**Short task**.
Copy the lines of the rows below word for word, from the line containing "You are a GUI" through the last line of the rows, both ends included. Omit the pictures from your copy.

[Rows on where targets appear]
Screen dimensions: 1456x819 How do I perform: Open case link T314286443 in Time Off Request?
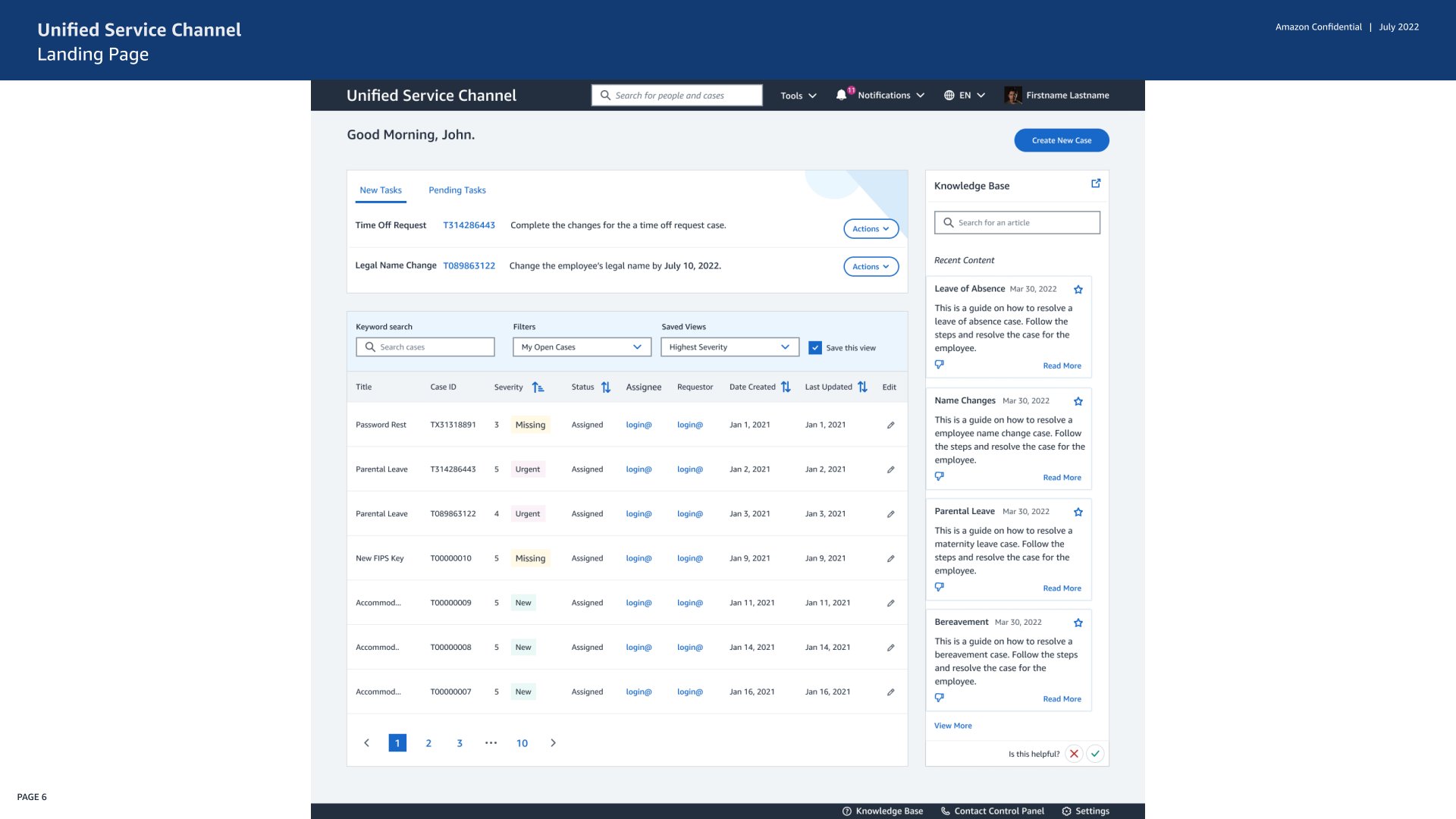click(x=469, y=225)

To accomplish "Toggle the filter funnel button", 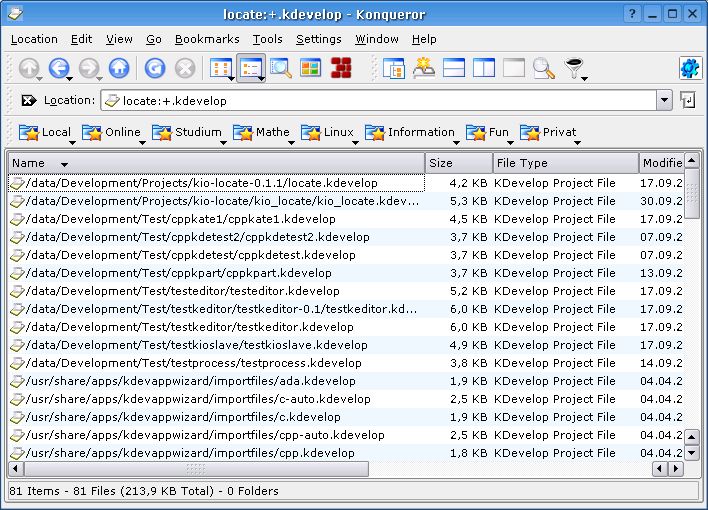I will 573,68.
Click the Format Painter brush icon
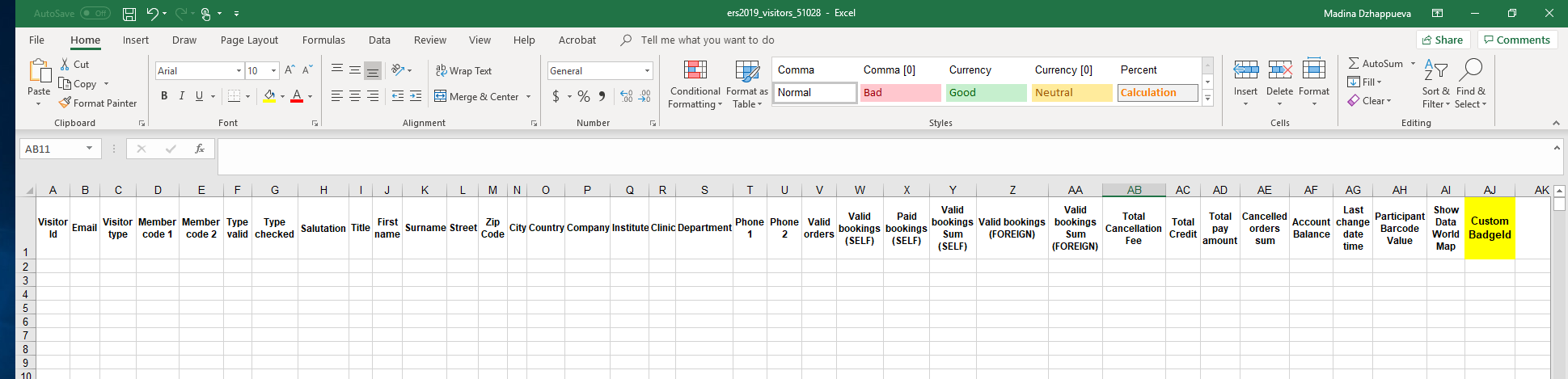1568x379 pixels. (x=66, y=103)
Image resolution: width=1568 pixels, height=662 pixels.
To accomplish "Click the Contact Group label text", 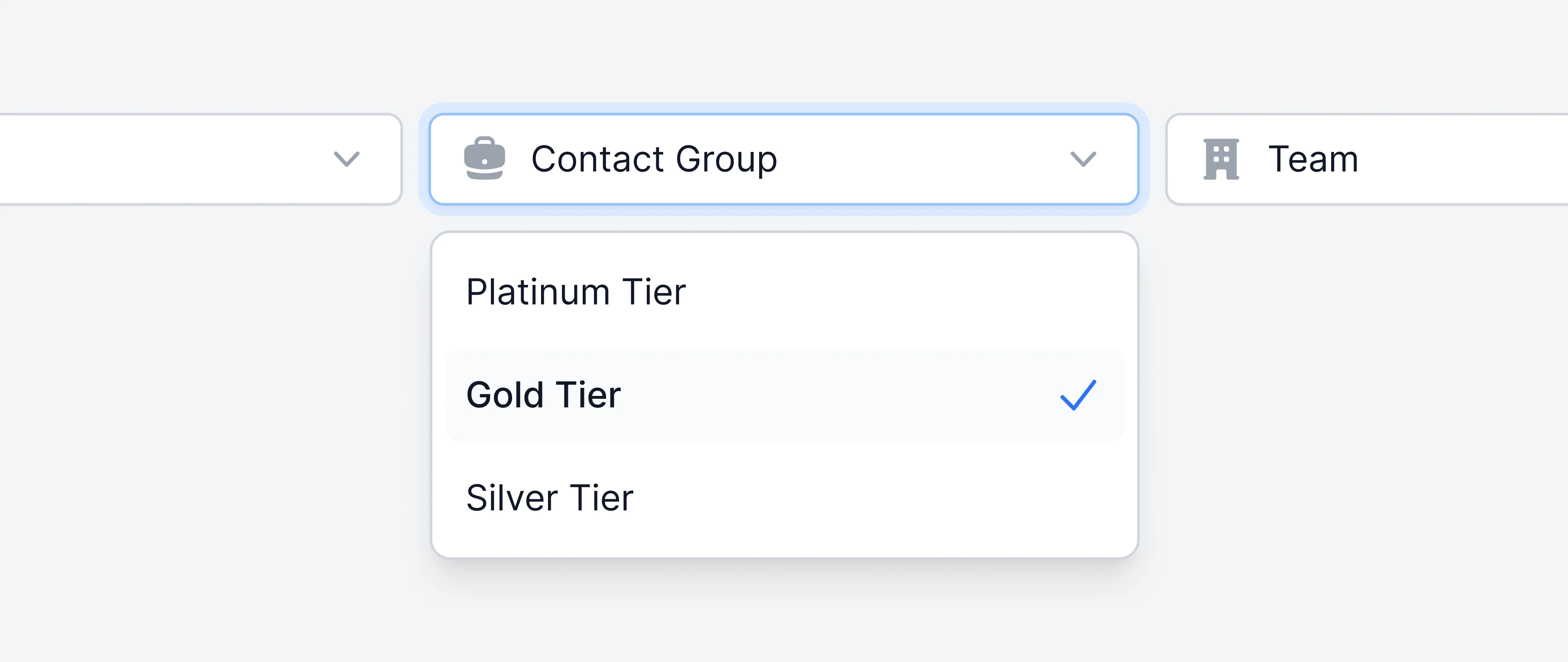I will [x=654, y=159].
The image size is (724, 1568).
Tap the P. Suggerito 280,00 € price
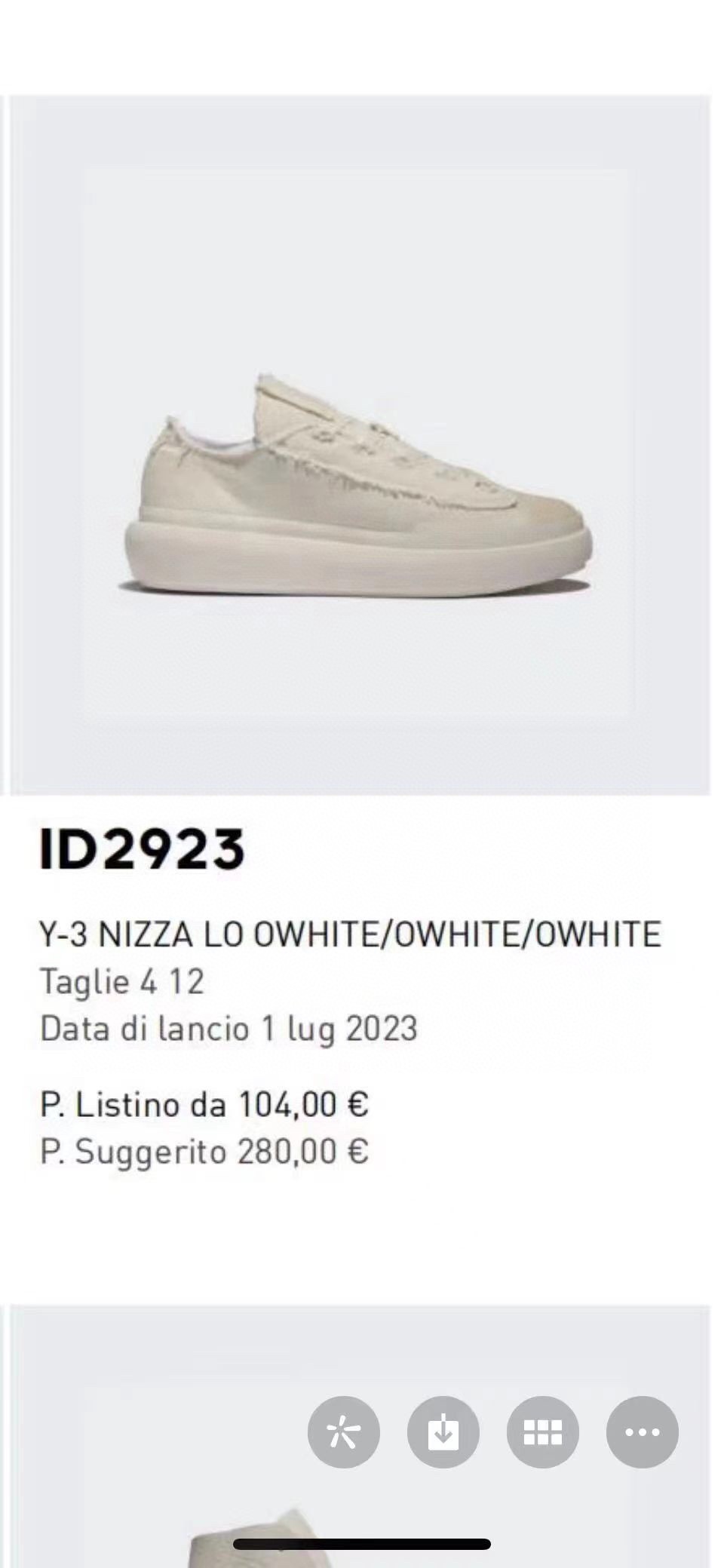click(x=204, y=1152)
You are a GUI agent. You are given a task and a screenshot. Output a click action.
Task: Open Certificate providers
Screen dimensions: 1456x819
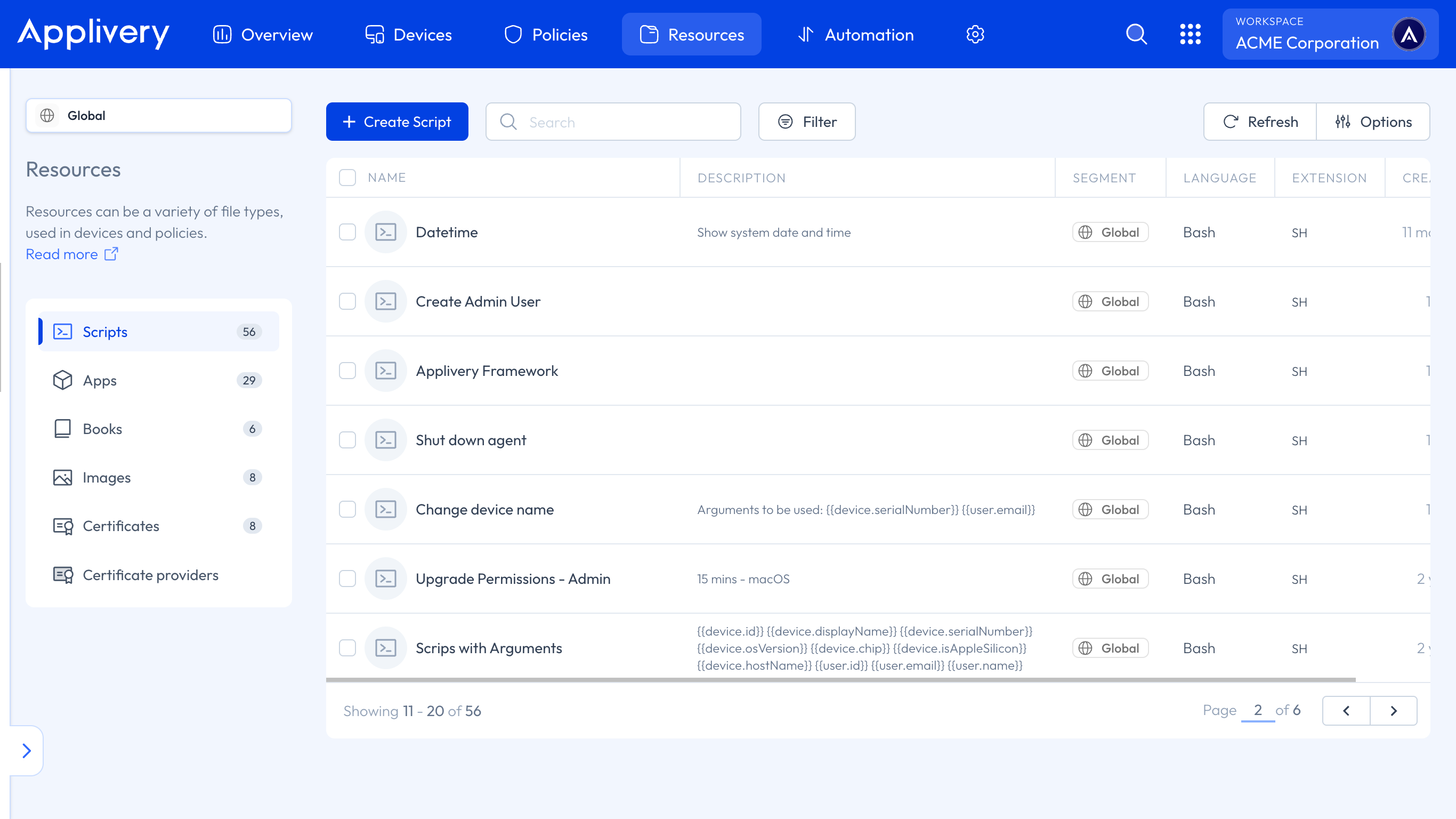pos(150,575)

**Complete response**.
You are a GUI agent. You are given a task and a screenshot. Output a click action.
Task: Open Certificate providers
Screen dimensions: 1456x819
pos(150,575)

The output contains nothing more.